● **TEXT SECTION**
————

The output is a list of integer multiplicities: [m1,…,mn], where n is the number of conj classes of G=PSL(2,p) and mi is the multiplicity of pi_i in the ramification module of a Hurwitz curve with automorphism group G. Here IrrRepns(G) = [pi_1,…,pi_n] (in the order listed in the output of self.character_table()).

REFERENCE: David Joyner, Amy Ksir, Roger Vogeler,
“Group representations on Riemann-Roch spaces of some Hurwitz curves,” preprint, 2006.

EXAMPLES:

sage: G = PSL(2,13)

————

Dataset entries
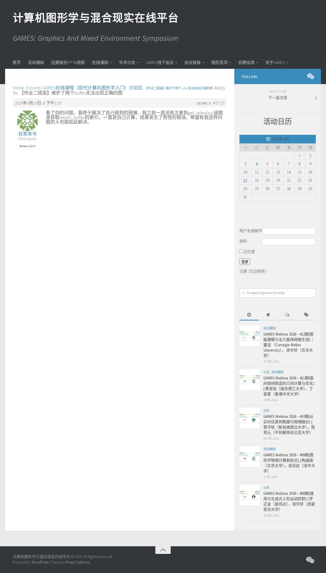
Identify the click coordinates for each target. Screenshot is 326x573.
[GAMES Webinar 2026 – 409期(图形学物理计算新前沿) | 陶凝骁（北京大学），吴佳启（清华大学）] (249, 456)
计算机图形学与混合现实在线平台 (95, 17)
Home (18, 88)
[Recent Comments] (287, 315)
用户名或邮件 (250, 230)
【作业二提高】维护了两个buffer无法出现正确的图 (178, 88)
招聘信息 (246, 62)
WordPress (40, 562)
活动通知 (36, 62)
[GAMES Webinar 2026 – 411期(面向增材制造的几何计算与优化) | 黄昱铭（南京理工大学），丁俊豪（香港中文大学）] (249, 379)
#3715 (219, 103)
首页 (16, 62)
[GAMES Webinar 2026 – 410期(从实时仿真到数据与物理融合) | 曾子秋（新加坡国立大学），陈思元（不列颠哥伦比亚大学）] (249, 418)
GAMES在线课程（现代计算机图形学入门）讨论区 (92, 88)
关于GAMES (275, 62)
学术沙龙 (127, 62)
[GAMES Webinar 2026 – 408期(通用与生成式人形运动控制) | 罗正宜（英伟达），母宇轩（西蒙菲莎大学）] (249, 495)
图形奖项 (219, 62)
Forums (33, 88)
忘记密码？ (258, 271)
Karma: (24, 146)
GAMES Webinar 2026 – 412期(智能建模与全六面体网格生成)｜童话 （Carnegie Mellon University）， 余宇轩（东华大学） (288, 345)
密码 (243, 241)
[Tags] (306, 315)
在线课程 (100, 62)
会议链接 (192, 62)
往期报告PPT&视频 (68, 62)
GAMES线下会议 (160, 62)
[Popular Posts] (268, 315)
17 (245, 180)
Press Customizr (78, 562)
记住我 (249, 251)
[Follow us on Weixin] (310, 76)
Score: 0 (204, 103)
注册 (243, 271)
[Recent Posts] (249, 315)
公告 (266, 372)
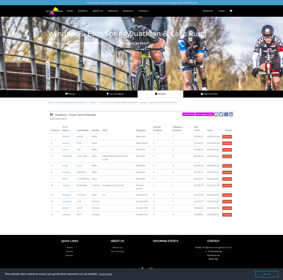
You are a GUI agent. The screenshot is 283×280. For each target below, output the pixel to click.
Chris (65, 149)
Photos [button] (142, 11)
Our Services (117, 251)
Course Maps (116, 93)
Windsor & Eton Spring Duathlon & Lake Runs (67, 102)
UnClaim (227, 137)
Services (113, 11)
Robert (66, 136)
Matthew (67, 156)
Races (71, 93)
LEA (79, 149)
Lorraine (66, 201)
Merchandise (210, 93)
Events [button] (82, 11)
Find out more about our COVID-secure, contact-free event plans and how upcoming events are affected (141, 2)
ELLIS (79, 165)
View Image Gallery (204, 114)
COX (79, 143)
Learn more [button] (105, 274)
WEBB (80, 136)
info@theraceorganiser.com (217, 247)
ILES (79, 201)
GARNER (81, 172)
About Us (98, 11)
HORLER (81, 194)
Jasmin (66, 185)
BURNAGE (82, 185)
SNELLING (82, 156)
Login (221, 11)
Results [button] (127, 11)
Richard (66, 194)
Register (208, 11)
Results (162, 93)
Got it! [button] (266, 274)
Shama (66, 214)
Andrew (66, 172)
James (65, 143)
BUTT (79, 214)
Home (70, 11)
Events (69, 251)
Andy (65, 165)
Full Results (188, 114)
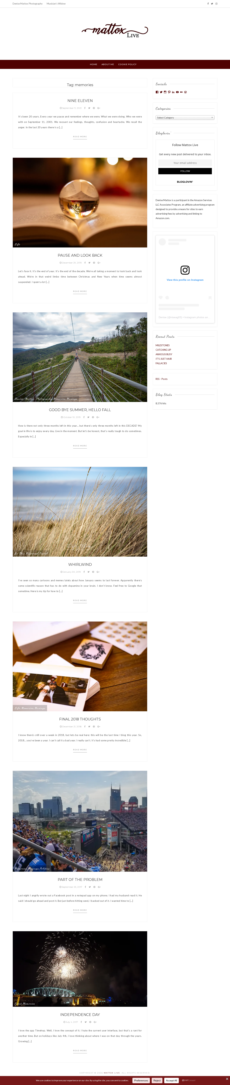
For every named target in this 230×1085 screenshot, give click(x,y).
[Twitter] (212, 3)
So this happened (26, 553)
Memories (59, 398)
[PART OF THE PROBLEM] (80, 820)
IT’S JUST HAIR (164, 358)
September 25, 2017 (72, 887)
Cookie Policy (127, 64)
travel (43, 553)
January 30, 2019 (71, 571)
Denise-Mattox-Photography (33, 398)
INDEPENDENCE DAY (80, 1015)
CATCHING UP (163, 349)
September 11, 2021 (72, 108)
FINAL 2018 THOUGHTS (80, 719)
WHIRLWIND (80, 564)
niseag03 (176, 317)
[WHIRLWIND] (80, 511)
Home (93, 64)
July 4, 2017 (72, 1022)
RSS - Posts (161, 378)
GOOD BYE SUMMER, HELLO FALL (80, 410)
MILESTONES (163, 345)
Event (18, 1003)
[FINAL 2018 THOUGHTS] (80, 666)
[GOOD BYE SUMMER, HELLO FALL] (80, 356)
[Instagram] (216, 3)
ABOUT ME (108, 64)
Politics (45, 868)
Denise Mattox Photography (28, 3)
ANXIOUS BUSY (164, 354)
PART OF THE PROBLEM (80, 879)
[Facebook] (208, 3)
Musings (71, 398)
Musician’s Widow (56, 3)
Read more (80, 136)
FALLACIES (161, 363)
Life (17, 244)
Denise (163, 317)
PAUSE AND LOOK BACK (80, 255)
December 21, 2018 (72, 726)
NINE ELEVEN (80, 101)
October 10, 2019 (72, 417)
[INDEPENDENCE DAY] (80, 968)
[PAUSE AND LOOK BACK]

————

● **OBJECTIVE A**
In the documentation text, swap "preprint" for "technical report" and write out the passage between "REFERENCE: David Joyner, Amy" and "G = PSL(2,13)", inclusive.
● **OBJECTIVE B**
Decide whether each statement agrees with the documentation text, answering yes or no and quoting the words that decide it: (i) The output contains one multiplicity for each conjugacy class of G. (ii) The cited reference is described as a published journal article. (iii) The example sets G to PSL(2,11).

● **FINAL RESULT A**
REFERENCE: David Joyner, Amy Ksir, Roger Vogeler,
“Group representations on Riemann-Roch spaces of some Hurwitz curves,” technical report, 2006.

EXAMPLES:

sage: G = PSL(2,13)

● **FINAL RESULT B**
(i) Yes: "where n is the number of conj classes of G=PSL(2,p)"
(ii) No: "preprint, 2006."
(iii) No: "sage: G = PSL(2,13)"